Cuba, of course, is renowned for its cigar production, and some of Miami’s best makers and retailers can be found in Little Havana. But one of America’s most renowned labels, Cremo Cigars – which was founded in 1898 – has an address in Overtown. Since 2010, it’s been helmed by Walter “Lilo” Santiago.
“Years ago, when I first arrived in Miami, I took a walk down Calle Ocho in Little Havana,” Santiago recalled. “The clanking of the dominoes and the rich smell of lit cigars enticed me to indulge in one myself.”
Ever since then, he’s been dedicated to making the old Cremo brand a world-class name once again, largely based on its local flavor. Of course, in Miami, that means a blend of America and the Caribbean.
The Cremo website explains it thusly: “Essential to our finest cigar-making pledge is the commitment to Cuban-style construction, an island flavor achieved primarily through the employment of Cuban-born, Level-9 cigar rollers.”
But behind that is a more personal sentiment. Said Sandy Cobas, whose El Titan de Bronze fabriquita rolled some of Santiago’s first cigars, “In order for me to make a cigar for someone, I have to like you. I have to get to know you, get to know what your flavor is, and we have to click. If we don’t click, it’s not there.”
Cremo teamed up with Miami artist Néstor Parets Selva to custom-paint cigar boxes for special clients. In an interview with Kcull Gallery, Selva said the project woke up old memories from his hometown of Baracoa, Cuba.

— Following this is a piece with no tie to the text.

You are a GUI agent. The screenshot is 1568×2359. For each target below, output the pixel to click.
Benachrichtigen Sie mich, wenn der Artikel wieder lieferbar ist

“It brought me back so vividly to the farming of tobacco, those fields where everything becomes art,” he shared. “From the early treatment of the leaves, the worker’s conscientiousness in the tobacco houses, to the actual cigar rolling or torcedura – expert hands transforming the physicality of leaves into what will be an utter explosion of the senses, smell, taste, eyesight, touch – and, of course, the smoking that marks the joyful finale.”